(Host) With the Summer Olympics now having come to a close, commentator Cheryl Hanna reflects on the meaning of this year’s games and some gold medal victories.
(Hanna) To watch soccer star Mia Hamm carry the US flag during the closing ceremony in Athens last Sunday was, indeed, bittersweet. Hamm and her teammates, once again, won gold, demonstrating the best of American athletics.
And it wasn’t just the women’s soccer team that emerged victorious. Both the US Women’s softball and basketball teams captured gold as well.
Those teams were also led by veteran athletes like Hamm: women, who, now their thirties, sparked a revolution in women’s team sports in the United States and around the world.
But sadly this Olympics mark the end of Hamm’s soccer career. Along with some of her teammates, she’s retiring after more than a decade of elevating women’s soccer to world cup status, and inspiring millions of young girls to get out on the field.
These athletes achieved greatness because of their hard work, determination, and sheer talent.
But they were also aided, to a great degree, by the law.
Hamm and her contemporaries are the first generation of women to come of age in the era of Title IX. The 1972 law mandates equity in education between boys and girls.

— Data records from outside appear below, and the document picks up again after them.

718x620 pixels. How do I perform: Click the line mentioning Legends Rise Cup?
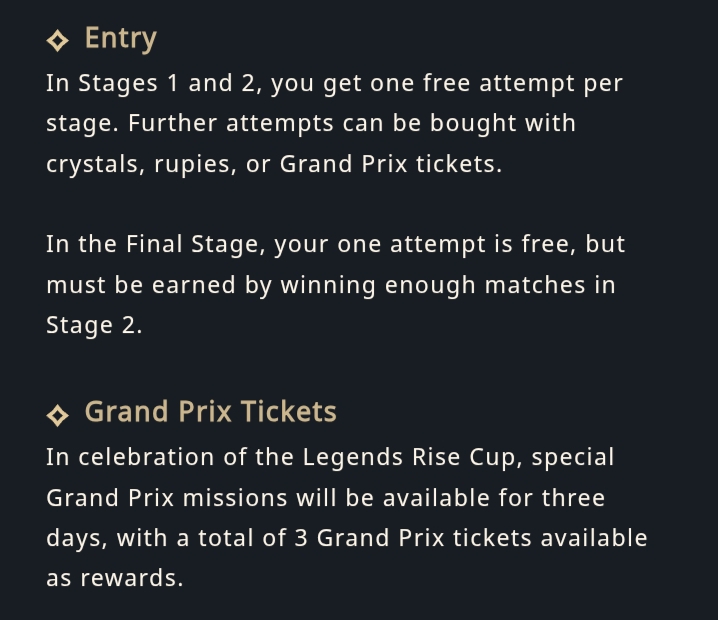tap(330, 458)

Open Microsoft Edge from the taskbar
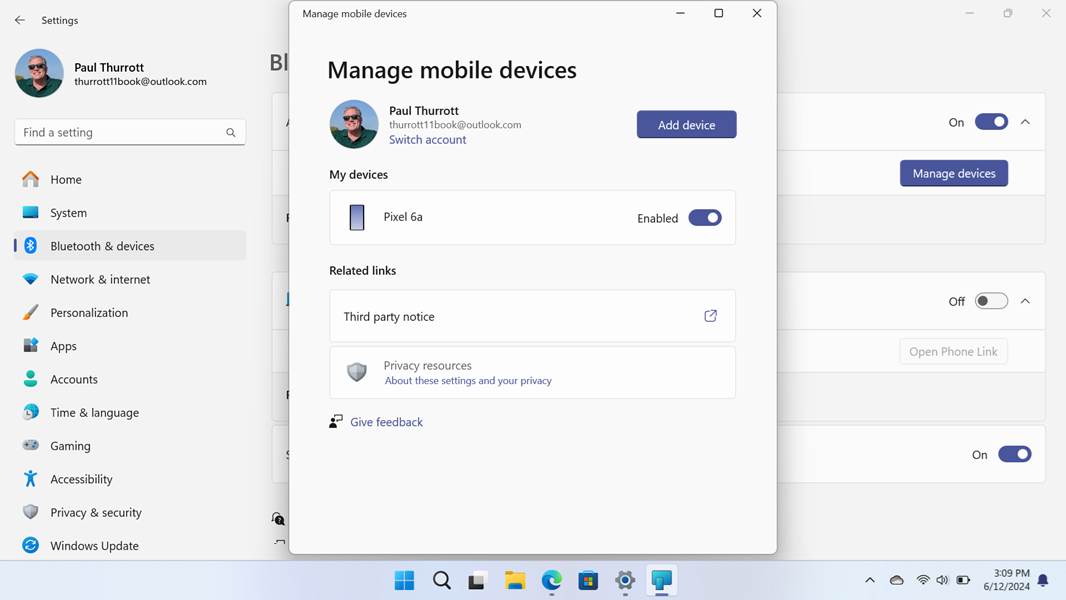click(551, 581)
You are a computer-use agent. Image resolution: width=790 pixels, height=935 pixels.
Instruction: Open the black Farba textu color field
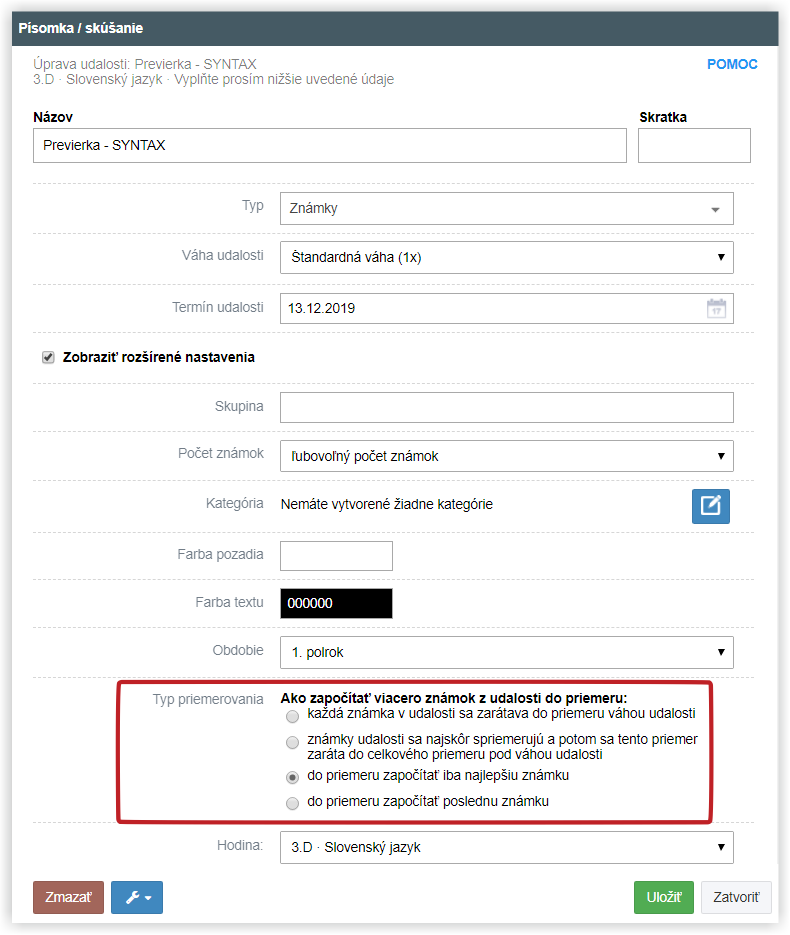tap(336, 603)
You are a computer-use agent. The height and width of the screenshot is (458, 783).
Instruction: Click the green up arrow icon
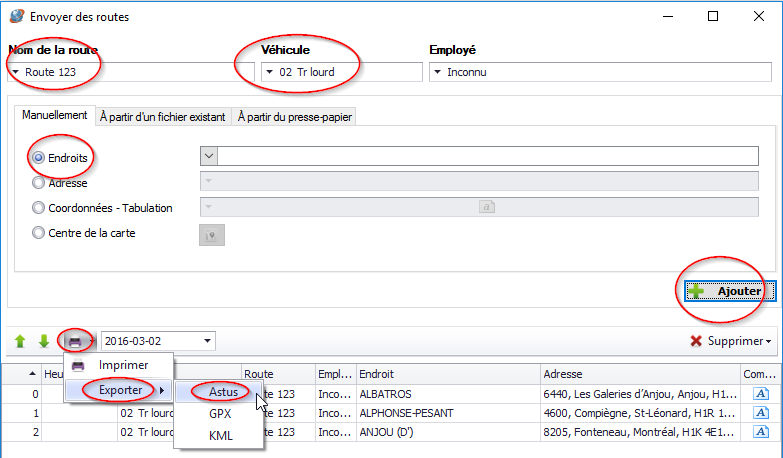[x=20, y=341]
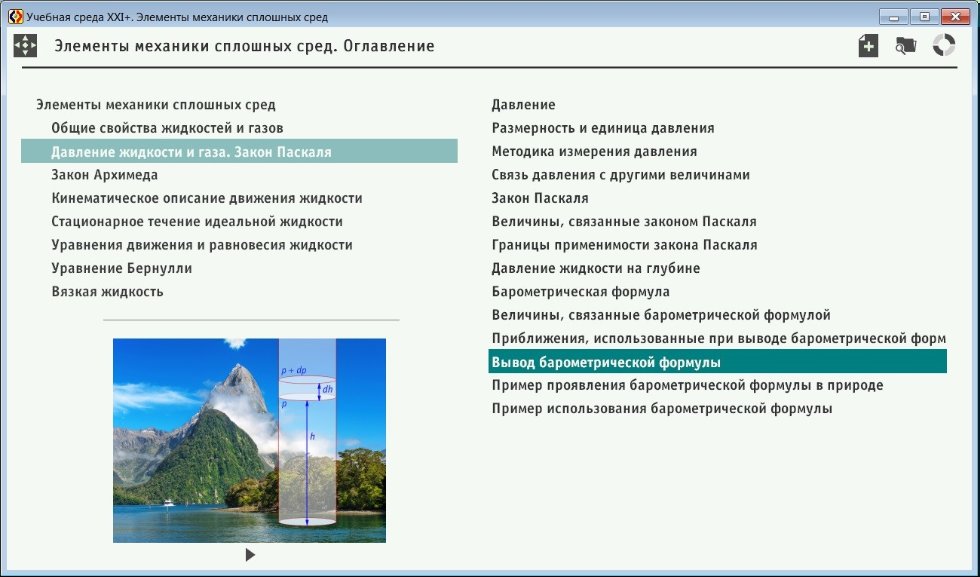Click the folder search icon in toolbar
Viewport: 980px width, 577px height.
904,45
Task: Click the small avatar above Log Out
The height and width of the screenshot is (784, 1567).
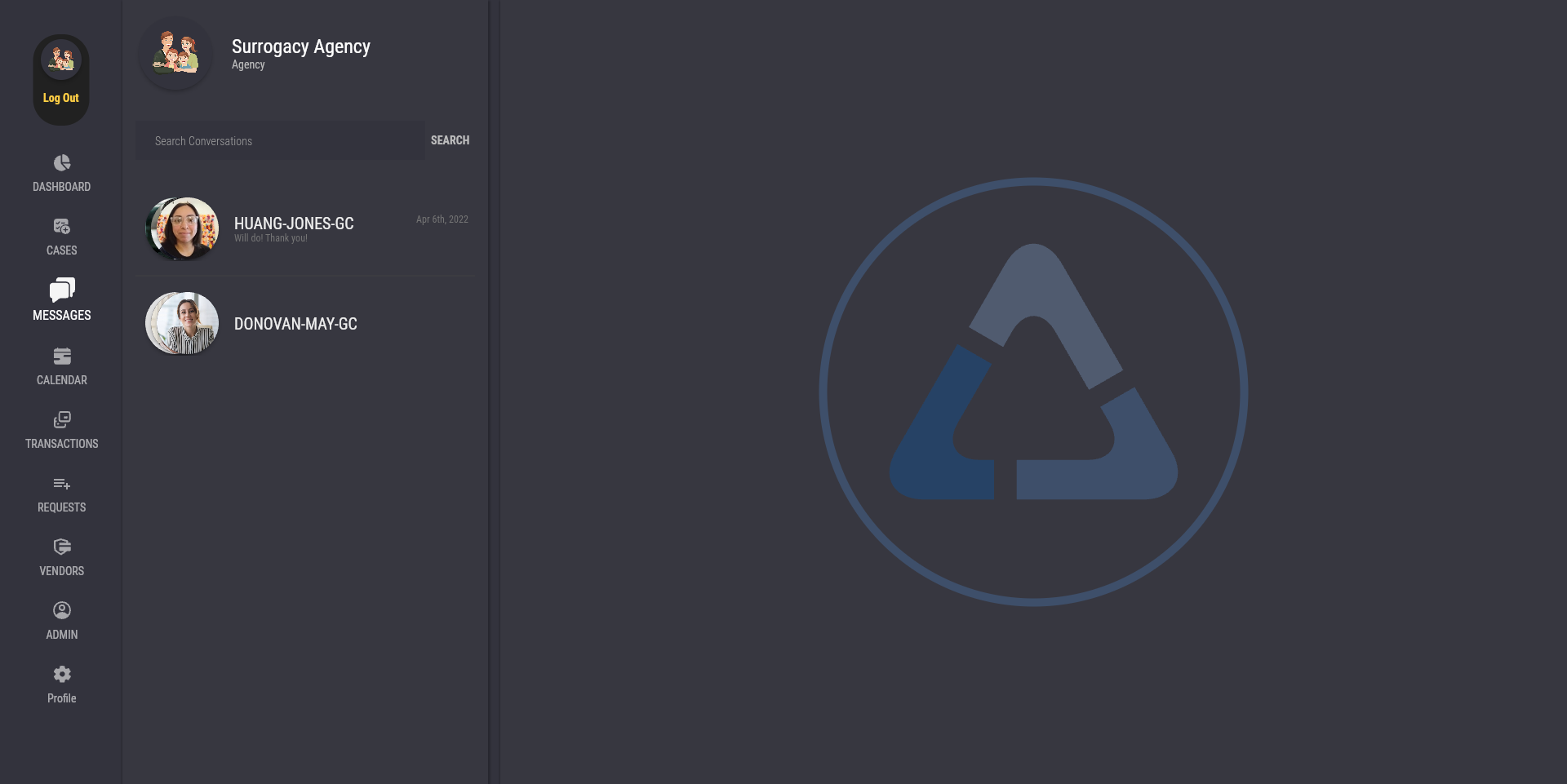Action: pyautogui.click(x=61, y=60)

Title IX was never intended to be about sports. Yet, as it’s evolved, it’s come to stand for the idea that every girl who wants to play a sport has the right to try.
What Title IX it really did was shift the culture from one which discouraged women athletes in all but a few individual sports such as gymnastics and ice skating, to one which now encourages girls to partake in all that sports, particularly team sports, has to offer. This shift has been good for girls.

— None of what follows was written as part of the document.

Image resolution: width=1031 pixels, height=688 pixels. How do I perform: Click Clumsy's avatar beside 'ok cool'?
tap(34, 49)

Just ask any parent whose child is a goalie or a pitcher or a guard. On a team, you learn important life lessons that stay with you through adulthood. Title IX ensured that girls, like boys, have that opportunity.
And as this year’s games showed us, women seized that opportunity in a way that only a generation ago seemed unimaginable.
To me, it was a nice coincidence that the Women won the gold medal in soccer on the 84th anniversary of the 19th amendment, which granted women the right to vote.
I’m reminded that sometimes you need a law to change the way things are. Talent and determination aren’t always enough when the hurdles are too high. We needed Title IX, just as we needed the 19th Amendment, and in both cases it worked. Women vote, and women play, and neither seems particularly remarkable anymore.
It used to be when someone said, “You play like a girl,” it was an insult. Not any more.
This is Cheryl Hanna.
Cheryl Hanna is a professor at Vermont Law School in South Royalton.